Так или иначе, но появление жандарма, извещающего о при­бытии из Петербурга "по именному повелению" ревизора уже настоящего, "поражает как громом всех, - говорится в авторской ремарке. - Звук изумления единодушно излетает из дамских уст; вся группа, вдруг переменивши положение, остается в окамене­нии".

Гоголь верил в то, что силой смеха можно изменить к лучшему мир и человека в этом мире. Именно поэтому смех в "Ревизоре" - по преимуществу сатири­ческий, направленный на отрицание осмеиваемого порока. Сатира, по мысли Гоголя, призвана исправлять человеческие пороки, и в этом ее высокое общественное значение. Такое понимание роли смеха определяет его направленность не на конкретного человека, чиновника, не на конкретный уездный город, но на сам порок. Гоголь показывает, сколь страшна участь человека, пораженного им.

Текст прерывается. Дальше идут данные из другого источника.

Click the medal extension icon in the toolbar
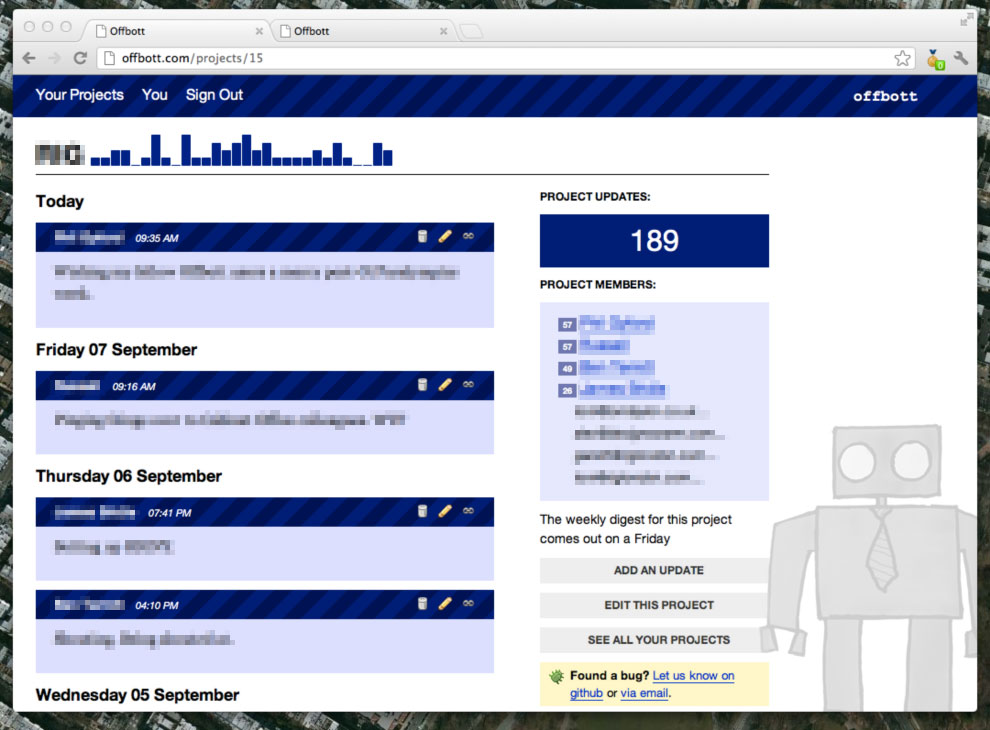Image resolution: width=990 pixels, height=730 pixels. (x=935, y=59)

Это предопределяет еще одну особен­ность смешного в пьесе: сочетание комического с драматизмом, который заключен в несоответствии изначального высокого пред­назначения человека и его нереализованное, исчерпанности в погоне за жизненными миражами. Исполнены драматизма и за­ключительный монолог Городничего, и мнимое сватовство Хлес­такова, но кульминацией трагического, когда комическое вовсе уходит на второй план, становится "немая сцена". Художественному миру Гоголя присущ гротеск. Уточните свои представления о гротеске. Гротеск, преувеличение, резко нарушающее реальные черты, оказывающееся сродни фантастическому. При этом часто преуве­личивается не явление в целом, но какая-то его грань, что еще более нарушает действительные пропорции, искажает предмет. В "Ревизоре" многое построено на преувеличении: фантасти­чески преувеличена, доведена до "идеальной" не только глупость Хлестакова, но общечеловеческое, в сущности, желание казаться хоть чуть выше, чем ты есть на самом деле. Комически преувели­чена ситуация заблуждения. Но главное, в чем реализовался гоголевский гротеск, это миражная интрига, высветившая в фан­тастическом отблеске абсурдность человеческой жизни в ее погоне за многочисленными миражами, когда лучшие человеческие силы растрачиваются в стремлении настичь пустоту, столь гениально воплощенную Хлестаковым. Окаменение "немой сцены" подчер­кивает, гротескно высвечивает иллюзорность, миражность целей, на достижение которых кладется порой вся жизнь.

Религиозно-этическая проблематика « Мёртвых душ», сюжет и композиция.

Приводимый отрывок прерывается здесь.